Interior Health operates two Sleep Labs, one at KGH and one at Royal Inland Hospital (RIH) in Kamloops, and patients are referred by their physicians from throughout the health region. There are no issues associated with the lab at RIH which just recently received full accreditation by the provincial Diagnostic Accreditation Program.
Interior Health recognizes some patients may have questions and has established a phone line for this purpose. Staff will be answering calls Monday to Friday from 8 a.m. to 4:30 p.m. and monitoring voicemail messages after hours. The number to call is
In addition, further information is available through Interior Health’s website, at www.interiorhealth.ca
Sleep Studies at the Kelowna General Hospital Sleep Lab
Sleep Studies (polysomnograms)
A Sleep study is a diagnostic tool focusing on the breathing disorders of sleep (obstructive sleep apnea, snoring, insomnia, narcolepsy, parasomnias and other problems including sleep walking, night terrors, and night seizures). Physicians refer their patients with sleep issues to a sleep lab, where their sleep is monitored by a trained technologist.
Polysomnography records various physiological parameters including brain activity, breathing patterns, oxygen levels, heart rate and movements of the extremities such as legs and arms. Studies are interpreted and sent back to the referring physician for determination of treatment.
The KGH Sleep Lab sees approximately 350 clients a year from across Interior Health.
Medical Professional Involvement in Sleep Studies
Qualified physicians provide interpretations of sleep studies conducted at Interior Health’s two sleep labs. This is a service they provide in addition to their regular specialty. Physicians must be trained and Board Certified in sleep medicine or have taken specialized sleep medicine education through a recognized university centre. Physicians interpreting sleep studies at KGH are specialists in one of the following: internal medicine, respiratory medicine, neurology or psychiatry.

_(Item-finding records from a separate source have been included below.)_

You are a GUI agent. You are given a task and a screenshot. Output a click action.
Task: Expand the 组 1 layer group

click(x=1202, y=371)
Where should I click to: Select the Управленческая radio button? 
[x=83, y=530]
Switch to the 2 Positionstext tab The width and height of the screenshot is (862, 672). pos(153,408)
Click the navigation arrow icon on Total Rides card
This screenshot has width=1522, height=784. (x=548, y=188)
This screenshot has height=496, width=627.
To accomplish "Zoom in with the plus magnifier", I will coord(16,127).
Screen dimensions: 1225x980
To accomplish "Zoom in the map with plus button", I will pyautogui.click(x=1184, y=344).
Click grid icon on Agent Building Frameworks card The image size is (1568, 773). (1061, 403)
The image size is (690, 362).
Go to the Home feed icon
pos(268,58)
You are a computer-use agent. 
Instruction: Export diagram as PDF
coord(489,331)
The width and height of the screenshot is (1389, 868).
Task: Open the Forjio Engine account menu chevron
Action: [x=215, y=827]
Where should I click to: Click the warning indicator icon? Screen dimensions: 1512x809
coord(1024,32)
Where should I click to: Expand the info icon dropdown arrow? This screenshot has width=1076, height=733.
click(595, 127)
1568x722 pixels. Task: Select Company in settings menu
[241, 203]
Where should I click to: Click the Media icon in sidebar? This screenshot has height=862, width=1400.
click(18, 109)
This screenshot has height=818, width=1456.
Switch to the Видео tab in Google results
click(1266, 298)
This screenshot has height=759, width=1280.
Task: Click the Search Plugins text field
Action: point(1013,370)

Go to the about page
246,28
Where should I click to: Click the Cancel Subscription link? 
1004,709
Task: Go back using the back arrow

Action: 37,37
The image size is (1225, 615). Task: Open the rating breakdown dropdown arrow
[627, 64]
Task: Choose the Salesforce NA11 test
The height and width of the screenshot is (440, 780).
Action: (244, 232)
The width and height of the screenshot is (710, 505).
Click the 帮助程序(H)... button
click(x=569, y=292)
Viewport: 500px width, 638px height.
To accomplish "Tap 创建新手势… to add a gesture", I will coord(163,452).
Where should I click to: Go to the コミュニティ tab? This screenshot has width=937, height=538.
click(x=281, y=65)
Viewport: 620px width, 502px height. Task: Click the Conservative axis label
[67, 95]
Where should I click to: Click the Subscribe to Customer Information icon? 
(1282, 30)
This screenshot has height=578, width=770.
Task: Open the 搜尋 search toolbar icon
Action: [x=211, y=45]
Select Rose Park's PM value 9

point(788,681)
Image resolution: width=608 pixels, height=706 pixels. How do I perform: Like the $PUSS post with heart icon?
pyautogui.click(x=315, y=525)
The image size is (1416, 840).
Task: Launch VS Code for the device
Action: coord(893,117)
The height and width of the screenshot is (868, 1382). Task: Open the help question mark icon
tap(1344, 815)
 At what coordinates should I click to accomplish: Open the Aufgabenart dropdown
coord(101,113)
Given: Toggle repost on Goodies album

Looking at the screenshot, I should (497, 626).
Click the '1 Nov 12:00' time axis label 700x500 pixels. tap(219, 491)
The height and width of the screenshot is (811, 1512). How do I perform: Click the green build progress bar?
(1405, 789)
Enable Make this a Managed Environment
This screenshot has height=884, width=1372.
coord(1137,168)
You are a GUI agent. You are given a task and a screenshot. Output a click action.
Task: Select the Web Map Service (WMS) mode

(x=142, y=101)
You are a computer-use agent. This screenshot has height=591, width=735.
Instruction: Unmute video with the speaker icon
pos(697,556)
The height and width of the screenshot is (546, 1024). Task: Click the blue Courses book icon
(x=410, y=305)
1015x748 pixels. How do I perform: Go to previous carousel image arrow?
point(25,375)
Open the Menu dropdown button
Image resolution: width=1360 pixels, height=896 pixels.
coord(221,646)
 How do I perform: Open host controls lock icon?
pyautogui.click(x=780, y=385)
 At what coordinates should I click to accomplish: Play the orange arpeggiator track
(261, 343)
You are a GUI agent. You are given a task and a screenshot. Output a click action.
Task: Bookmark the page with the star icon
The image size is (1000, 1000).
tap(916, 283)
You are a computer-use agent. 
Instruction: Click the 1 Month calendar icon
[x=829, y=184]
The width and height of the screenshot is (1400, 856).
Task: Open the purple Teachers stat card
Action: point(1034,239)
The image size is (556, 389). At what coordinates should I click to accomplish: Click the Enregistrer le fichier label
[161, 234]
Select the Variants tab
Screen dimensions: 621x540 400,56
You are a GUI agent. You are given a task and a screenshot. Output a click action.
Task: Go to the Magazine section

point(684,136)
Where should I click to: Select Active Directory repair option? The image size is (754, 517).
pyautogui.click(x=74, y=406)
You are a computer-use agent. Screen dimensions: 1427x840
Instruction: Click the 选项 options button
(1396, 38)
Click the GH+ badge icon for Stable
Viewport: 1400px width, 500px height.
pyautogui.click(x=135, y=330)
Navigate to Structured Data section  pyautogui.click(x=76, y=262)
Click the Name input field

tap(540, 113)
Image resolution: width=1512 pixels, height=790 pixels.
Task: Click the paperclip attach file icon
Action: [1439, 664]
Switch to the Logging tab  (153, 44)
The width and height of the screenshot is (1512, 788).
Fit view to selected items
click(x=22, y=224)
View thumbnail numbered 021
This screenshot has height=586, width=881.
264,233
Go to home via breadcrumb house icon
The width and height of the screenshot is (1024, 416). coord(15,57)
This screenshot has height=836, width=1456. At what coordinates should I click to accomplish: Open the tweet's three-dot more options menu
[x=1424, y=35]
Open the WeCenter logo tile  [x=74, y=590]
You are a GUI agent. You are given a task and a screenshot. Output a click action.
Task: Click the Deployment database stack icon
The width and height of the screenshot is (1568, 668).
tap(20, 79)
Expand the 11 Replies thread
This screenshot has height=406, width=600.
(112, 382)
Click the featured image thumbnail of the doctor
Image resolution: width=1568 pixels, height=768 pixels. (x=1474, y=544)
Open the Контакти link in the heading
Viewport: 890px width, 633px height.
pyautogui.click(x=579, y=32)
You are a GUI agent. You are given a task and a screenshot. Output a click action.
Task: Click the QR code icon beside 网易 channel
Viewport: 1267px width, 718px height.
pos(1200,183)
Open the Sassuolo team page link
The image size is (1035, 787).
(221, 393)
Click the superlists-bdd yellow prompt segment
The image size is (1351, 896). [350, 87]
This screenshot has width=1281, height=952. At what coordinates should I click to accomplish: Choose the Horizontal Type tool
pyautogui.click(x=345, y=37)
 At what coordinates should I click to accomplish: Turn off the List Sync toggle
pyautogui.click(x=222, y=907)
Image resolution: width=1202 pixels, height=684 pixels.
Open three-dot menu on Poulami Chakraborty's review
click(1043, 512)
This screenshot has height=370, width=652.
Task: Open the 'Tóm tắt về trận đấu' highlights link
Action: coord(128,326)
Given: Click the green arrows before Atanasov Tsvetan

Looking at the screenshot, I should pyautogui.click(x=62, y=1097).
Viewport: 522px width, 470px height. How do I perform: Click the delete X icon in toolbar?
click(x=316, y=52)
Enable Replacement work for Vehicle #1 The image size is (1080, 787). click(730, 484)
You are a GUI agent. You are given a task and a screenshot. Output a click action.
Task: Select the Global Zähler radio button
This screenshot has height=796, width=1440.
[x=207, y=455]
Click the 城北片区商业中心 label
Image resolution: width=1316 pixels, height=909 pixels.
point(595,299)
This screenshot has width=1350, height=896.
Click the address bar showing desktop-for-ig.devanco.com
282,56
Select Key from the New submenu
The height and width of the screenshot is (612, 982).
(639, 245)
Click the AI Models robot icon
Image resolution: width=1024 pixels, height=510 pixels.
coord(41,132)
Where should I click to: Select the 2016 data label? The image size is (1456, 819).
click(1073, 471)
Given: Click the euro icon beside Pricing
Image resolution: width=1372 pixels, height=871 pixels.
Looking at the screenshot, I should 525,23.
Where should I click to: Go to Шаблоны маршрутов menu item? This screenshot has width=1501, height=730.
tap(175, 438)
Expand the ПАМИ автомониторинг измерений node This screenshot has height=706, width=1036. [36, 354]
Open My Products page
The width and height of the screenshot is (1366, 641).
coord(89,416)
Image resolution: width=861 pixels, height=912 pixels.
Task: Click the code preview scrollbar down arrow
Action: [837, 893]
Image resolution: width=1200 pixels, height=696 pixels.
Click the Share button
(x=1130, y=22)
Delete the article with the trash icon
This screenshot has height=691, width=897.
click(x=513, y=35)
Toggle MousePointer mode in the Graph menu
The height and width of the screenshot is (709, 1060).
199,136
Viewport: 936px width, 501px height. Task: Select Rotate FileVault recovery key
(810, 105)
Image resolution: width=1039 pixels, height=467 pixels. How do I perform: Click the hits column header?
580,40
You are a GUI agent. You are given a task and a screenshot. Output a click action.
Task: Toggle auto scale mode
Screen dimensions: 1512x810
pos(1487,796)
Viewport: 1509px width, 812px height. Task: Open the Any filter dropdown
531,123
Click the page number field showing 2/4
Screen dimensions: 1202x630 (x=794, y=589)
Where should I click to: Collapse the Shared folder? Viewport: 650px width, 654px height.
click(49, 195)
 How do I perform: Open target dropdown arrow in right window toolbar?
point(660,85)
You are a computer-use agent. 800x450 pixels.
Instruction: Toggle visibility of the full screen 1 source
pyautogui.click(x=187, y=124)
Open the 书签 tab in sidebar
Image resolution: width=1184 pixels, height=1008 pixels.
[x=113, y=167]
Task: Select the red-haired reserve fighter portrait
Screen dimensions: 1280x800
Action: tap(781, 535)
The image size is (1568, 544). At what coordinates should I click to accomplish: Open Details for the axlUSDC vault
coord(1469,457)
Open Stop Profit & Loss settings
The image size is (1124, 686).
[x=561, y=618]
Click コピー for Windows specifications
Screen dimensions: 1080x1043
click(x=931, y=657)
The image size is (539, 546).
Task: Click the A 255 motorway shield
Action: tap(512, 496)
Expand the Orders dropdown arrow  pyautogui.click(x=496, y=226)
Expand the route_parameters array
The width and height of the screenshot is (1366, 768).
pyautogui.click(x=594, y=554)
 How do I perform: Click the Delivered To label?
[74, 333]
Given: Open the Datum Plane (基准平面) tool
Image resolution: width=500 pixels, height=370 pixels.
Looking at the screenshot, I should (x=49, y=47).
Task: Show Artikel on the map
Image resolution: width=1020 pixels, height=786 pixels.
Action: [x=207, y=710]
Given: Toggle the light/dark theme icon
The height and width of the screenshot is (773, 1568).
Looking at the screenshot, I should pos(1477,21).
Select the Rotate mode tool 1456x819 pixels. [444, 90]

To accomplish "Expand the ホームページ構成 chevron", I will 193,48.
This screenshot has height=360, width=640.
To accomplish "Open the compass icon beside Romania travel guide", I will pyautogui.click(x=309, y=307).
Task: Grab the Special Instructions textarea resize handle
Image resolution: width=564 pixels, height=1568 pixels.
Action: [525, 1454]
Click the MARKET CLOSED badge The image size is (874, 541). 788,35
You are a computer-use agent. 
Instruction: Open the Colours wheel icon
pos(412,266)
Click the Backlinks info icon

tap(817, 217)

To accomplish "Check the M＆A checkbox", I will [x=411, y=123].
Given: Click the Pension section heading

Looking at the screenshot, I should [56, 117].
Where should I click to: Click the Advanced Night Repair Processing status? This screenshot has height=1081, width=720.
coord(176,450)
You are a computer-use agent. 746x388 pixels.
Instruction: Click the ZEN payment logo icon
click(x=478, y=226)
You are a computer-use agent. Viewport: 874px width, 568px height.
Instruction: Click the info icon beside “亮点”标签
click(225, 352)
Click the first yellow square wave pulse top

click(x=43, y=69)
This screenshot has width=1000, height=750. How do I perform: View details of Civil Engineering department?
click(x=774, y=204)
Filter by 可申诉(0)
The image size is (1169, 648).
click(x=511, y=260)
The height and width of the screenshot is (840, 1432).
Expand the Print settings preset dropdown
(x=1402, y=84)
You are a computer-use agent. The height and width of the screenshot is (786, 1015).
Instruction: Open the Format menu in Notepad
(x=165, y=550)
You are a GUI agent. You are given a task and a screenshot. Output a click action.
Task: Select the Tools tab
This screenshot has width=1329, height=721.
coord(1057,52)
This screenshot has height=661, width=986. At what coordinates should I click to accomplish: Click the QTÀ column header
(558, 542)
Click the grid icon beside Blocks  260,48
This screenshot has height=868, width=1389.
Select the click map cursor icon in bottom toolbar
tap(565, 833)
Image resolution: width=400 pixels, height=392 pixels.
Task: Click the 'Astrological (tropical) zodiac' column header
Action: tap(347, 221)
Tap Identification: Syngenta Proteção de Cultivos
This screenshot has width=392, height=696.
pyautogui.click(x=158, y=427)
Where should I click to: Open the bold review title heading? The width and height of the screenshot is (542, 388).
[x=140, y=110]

Number of Studies under Review
The number of sleep studies conducted from August 29, 2007 and September 8, 2011 was 1291. Of those, 994 are being reviewed (this includes the 14 that have already been re-read).
Risk to Patients
Sleep disorders are chronic diseases and the sleep study is only one aspect in the overall management of patients. In general patients with chronic diseases including sleep disorders are regularly reviewed by their treating physician.
Although there is the potential the previous sleep study interpretation could affect a patient’s management and health status, there have been no reports of this occurring to date. However, in some cases, patients may require a change in their treatment plan, while for others there may be no change.
This will be dependent on each individual circumstance and known more fully as the sleep studies are reviewed.
Why weren’t patients notified sooner?
The May 25, 2011 accreditation review identified a potential problem that required further investigation. At the recommendation of the surveyor, an external audit was conducted by a sleep study expert in late July, with a final report in late August. This confirmed concerns with the interpretation of test results. Subsequently, Interior Health began the process of confirming information, identifying the sleep studies and the patients potentially impacted in order for communication to begin with both patients as well as their physicians.
What is the Diagnostic Accreditation Program (DAP)?
Interior Health participates in the BC College of Physician and Surgeons sponsored Diagnostic Accreditation Program (DAP), which evaluates all aspects of various laboratories and diagnostic facilities within the province.